B01
Impact analysis of surface water level and discharge from the new generation altimetry observations
PD Dr.-Ing. L. Fenoglio
University of Bonn | +49 228 73-3575 |
Summary
Hydrological models still do not adequately represent surface water storage and river discharge, which quantify among other also the contribution of the continental hydrology to sea level change. We will integrate the new generation of spaceborne satellite altimeters, which include the Delay-Doppler, the laser and the bistatic SAR altimeter techniques, in the Integrated Monitoring System (IMS). These observations are denser and more accurate than conventional altimetry and will allow a better quantification of the impact of water use and climate change.
B02
Towards a better understanding of moisture responses to radiative forcing
Jun.-Prof.

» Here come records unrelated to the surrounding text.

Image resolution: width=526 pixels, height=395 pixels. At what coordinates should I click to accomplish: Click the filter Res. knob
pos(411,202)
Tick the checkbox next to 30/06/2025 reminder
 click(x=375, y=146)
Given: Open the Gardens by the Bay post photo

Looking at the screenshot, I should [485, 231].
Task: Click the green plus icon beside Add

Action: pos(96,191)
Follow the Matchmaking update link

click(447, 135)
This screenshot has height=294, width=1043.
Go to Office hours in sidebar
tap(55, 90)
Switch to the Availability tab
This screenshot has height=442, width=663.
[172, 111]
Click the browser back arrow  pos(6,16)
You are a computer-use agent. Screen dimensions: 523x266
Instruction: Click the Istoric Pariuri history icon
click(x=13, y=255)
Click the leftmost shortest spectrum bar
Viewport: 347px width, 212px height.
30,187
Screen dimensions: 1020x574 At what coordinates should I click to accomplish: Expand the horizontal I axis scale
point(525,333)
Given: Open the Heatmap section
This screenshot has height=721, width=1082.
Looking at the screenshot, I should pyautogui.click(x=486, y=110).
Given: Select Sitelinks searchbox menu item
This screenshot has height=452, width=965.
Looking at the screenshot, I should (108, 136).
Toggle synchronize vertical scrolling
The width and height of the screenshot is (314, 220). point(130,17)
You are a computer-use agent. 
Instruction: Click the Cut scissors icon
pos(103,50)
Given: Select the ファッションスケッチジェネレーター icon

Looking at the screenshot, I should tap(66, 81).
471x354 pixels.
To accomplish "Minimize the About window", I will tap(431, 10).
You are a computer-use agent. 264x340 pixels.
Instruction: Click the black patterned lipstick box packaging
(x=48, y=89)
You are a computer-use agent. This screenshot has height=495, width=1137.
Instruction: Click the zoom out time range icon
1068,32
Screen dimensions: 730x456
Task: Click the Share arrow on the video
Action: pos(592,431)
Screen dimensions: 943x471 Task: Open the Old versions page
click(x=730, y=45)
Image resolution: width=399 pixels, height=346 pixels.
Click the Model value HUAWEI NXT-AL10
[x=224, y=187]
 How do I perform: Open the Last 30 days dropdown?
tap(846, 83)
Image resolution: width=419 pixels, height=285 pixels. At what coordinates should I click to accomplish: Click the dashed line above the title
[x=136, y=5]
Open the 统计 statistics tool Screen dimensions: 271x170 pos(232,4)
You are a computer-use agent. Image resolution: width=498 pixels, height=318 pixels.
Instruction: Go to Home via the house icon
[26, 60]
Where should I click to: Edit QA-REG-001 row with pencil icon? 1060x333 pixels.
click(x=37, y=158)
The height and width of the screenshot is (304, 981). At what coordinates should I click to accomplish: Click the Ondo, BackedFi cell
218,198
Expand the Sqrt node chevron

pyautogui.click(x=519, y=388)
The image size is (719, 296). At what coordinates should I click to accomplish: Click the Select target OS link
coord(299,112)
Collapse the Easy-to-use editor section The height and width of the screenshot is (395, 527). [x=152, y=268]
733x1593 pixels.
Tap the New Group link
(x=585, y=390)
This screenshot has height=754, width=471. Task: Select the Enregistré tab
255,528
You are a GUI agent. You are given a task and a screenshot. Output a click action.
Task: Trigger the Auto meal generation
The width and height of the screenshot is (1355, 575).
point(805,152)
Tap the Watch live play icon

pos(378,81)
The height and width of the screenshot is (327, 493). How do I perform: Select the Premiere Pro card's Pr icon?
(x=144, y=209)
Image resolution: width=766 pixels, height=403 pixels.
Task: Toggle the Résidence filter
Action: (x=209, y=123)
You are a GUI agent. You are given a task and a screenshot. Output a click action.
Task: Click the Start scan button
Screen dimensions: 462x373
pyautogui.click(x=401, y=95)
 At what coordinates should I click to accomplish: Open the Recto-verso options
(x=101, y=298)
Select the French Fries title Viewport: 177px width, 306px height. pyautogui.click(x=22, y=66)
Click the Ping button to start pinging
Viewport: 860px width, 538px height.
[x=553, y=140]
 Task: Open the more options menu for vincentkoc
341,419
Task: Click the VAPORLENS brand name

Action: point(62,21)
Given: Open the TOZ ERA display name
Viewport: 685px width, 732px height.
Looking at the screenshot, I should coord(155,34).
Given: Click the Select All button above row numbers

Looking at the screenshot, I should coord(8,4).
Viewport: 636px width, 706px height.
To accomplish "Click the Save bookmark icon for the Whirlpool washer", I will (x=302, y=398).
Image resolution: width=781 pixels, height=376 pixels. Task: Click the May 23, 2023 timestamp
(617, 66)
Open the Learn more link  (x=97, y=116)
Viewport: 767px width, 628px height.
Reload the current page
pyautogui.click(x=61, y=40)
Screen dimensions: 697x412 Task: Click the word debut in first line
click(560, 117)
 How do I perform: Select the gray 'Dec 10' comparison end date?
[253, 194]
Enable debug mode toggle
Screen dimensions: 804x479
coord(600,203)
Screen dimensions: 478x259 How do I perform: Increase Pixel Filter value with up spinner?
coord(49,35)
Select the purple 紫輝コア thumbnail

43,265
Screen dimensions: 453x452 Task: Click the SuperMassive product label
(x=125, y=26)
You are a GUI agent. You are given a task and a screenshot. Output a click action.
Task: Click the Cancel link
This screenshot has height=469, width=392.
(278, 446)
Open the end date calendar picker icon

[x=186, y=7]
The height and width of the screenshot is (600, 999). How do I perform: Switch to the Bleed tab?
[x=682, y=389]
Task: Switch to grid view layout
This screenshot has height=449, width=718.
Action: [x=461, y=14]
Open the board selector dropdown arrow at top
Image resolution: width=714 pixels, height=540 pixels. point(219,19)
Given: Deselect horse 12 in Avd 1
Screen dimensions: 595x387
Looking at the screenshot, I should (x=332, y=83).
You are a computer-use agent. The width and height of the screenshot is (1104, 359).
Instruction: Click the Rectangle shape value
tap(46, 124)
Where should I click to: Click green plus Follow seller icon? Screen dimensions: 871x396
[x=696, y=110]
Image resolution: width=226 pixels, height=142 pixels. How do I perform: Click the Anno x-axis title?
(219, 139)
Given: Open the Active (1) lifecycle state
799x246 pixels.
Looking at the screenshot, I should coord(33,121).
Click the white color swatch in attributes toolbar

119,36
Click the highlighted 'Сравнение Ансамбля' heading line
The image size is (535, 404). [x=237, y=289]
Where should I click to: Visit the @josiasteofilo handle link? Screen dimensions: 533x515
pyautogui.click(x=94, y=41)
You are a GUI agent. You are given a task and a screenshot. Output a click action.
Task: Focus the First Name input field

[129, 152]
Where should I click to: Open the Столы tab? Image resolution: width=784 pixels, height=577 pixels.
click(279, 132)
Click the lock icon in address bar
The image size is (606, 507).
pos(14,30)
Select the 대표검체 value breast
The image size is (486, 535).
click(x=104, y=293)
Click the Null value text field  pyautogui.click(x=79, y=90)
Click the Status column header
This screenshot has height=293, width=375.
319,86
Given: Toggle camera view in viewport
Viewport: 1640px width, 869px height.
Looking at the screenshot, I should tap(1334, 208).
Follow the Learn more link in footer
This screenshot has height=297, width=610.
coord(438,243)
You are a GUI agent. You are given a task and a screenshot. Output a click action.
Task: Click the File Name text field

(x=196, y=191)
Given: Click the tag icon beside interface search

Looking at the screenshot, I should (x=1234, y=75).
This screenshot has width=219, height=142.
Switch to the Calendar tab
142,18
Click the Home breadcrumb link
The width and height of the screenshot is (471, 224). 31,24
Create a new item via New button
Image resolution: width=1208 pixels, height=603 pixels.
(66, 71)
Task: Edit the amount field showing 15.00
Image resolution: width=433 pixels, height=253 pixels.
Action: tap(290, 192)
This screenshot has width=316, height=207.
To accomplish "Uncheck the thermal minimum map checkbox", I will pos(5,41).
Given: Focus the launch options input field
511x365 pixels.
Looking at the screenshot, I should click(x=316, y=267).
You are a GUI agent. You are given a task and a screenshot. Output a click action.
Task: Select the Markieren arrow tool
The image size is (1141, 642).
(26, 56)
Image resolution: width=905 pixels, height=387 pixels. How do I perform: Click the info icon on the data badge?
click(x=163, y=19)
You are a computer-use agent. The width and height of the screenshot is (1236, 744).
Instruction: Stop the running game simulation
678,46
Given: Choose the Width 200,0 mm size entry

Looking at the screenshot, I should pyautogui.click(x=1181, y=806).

Dr. S. Fiedler
University of Cologne | +49 221 4703693 |
Summary
The radiation budget plays a key role in climate changes. This project systematically assesses the soil moisture response to the radiative forcing of atmospheric composition changes and the influence of water management using CMIP6 models. With focus on the response of the soil moisture in Europe, the project separates contributions from water management, greenhouse gases, anthropogenic dust-aerosols, as well as aerosols from biomass burning and industrial pollution. It contributes to understand the possible future development of anthropogenic dust-aerosols in a warmer world.
B03
Deep learning for satellite-based land use and land cover reconstruction
Prof. Dr. Ribana Roscher
University of Bonn | +49 228 73-60854 |
Summary
The goal of this project is the reconstruction of land use and land cover from optical satellite data using deep learning. To this end, we will develop spatio-temporal deep neural networks that consider the specific biogeographical characteristics of the regions of interest in order to ensure a high generalization capability across the study region. Furthermore, predictive uncertainties for the derived land use and land cover maps will be determined and the model’s capabilities in the context of multi-task learning will be studied. Lastly, we will also explore the potential of generated data to fill spatial and temporal data gaps.
B04
Probabilistic land use
Prof. Dr. Thomas Heckelei
University of Bonn | +49 228 73-2332 |
Dr. Hugo Storm
University of Bonn | +49 228 73-60828 / +49 157 75745561 |
Summary
Agricultural land use practices, such as crop choice and irrigation decisions, influence the temporal and spatial distribution of water and energy fluxes. In B04 we generate crop and irrigation maps that cover Europe at a 1x1 km resolution from 1990 - 2020 and that help model those fluxes. Importantly, the generated maps are consistent with existing knowledge, for example on regional crop production quantities. We apply Bayesian statistical approaches and Machine Learning to incorporate various types of information sources, such as soil and climate maps, survey data, economic statistics, and remote sensing data. The maps are probabilistic in nature, meaning that they transparently reflect data and model uncertainty.
B05
Towards a dynamic representation of irrigation in land surface models
Prof. Dr. Stefan Siebert
University of Göttingen | +49 551 39-24359 |
Summary
B05 will systematically collect spatial data providing the extent of irrigated crops in specific years for the Europe / Eurasia modeling domain and evaluate relationships with simulated crop specific irrigation requirement. The goal is to develop a dynamic representation of the extent of irrigated crops and to compare irrigation water use simulated with dynamic irrigated crop shares to those obtained with static crop shares. Improved implementation of irrigation water use will help to better quantify human impacts on the water cycle and on energy fluxes, in particular in dry years, and thus considerably contribute to the CRC’s key objectives.